Hundreds of armed men descended on a village in northern Thailand, overpowering and beating residents who were blocking the road to a gold mine said by locals to have caused environmental damage, villagers said Friday.
Wearing black and white ski masks and armed with guns, knives and clubs, up to 400 men rounded up and beat 40 people, including women, in the Khao Luang district of Loei province, near the northern border with Laos, so that trucks could take ore away.
Environmental activist group Ecological Alert and Recovery — Thailand (EARTH) said at least 20 people were injured in the attack on Thursday. The unidentified assailants left on Friday.

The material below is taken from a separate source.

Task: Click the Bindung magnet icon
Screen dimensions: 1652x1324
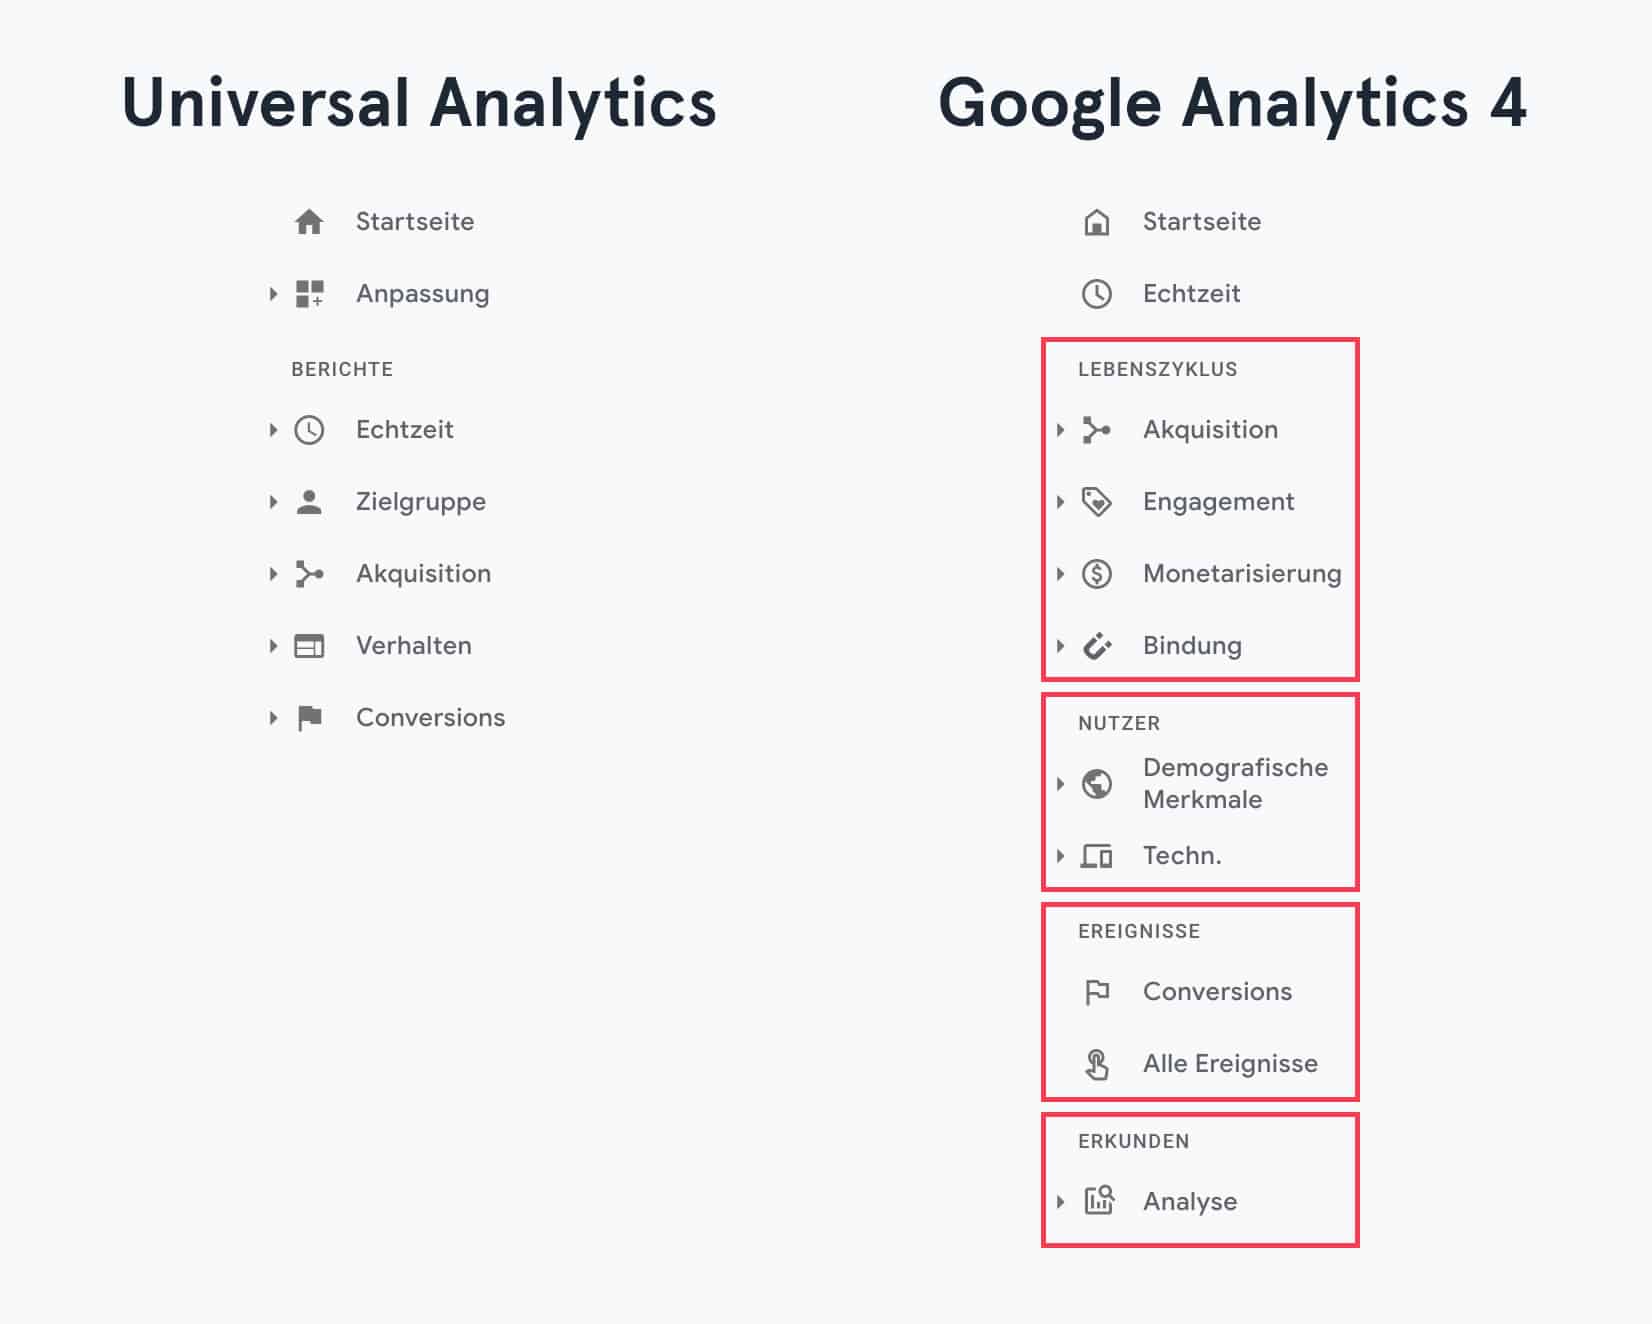Action: (x=1097, y=646)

"They covered villagers' eyes, bound their ankles and wrists and beat them black and blue. They treated us like we weren't human," one villager, Pauntip Hongchai, told Reuters by phone.
Residents of Khao Luang have for years contested the mining operations of Tungkum Ltd., a subsidiary of Tongkah Harbour Pcl.
Villagers and activists say Tungkum has poisoned the creeks and waterways on which the communities rely for irrigation and food. Many people have fallen ill, said Nicha Rakpanichmanee, a research officer with EARTH.
"After years of complaints and no action from any government agency to stop the contamination — and villagers felt the contamination was getting worse — the villagers set up a blockade late last year to block large trucks from entering or leaving the premises," she said.
The attackers used a company tractor to destroy the barricade and then moved 13 trucks carrying ore out of the village, residents said.
"People are ill," said Wiraun Rujichaiwat, whose husband was among those beaten. "There are chemicals in the food we grow around our homes. We don't want them mining here. We're against them, and we want them to stop."
Wang Saphung district Police Lt. Suthot Waenthongchan declined to comment.
Tongkah Harbour did not respond to an email requesting comment on the attack, and no one answered calls to phone numbers listed on its website.
Tongkah Harbour's annual report for 2012 said Tungkhum mined six plots of land in Loei and planned to expand to 106 more spots in the province.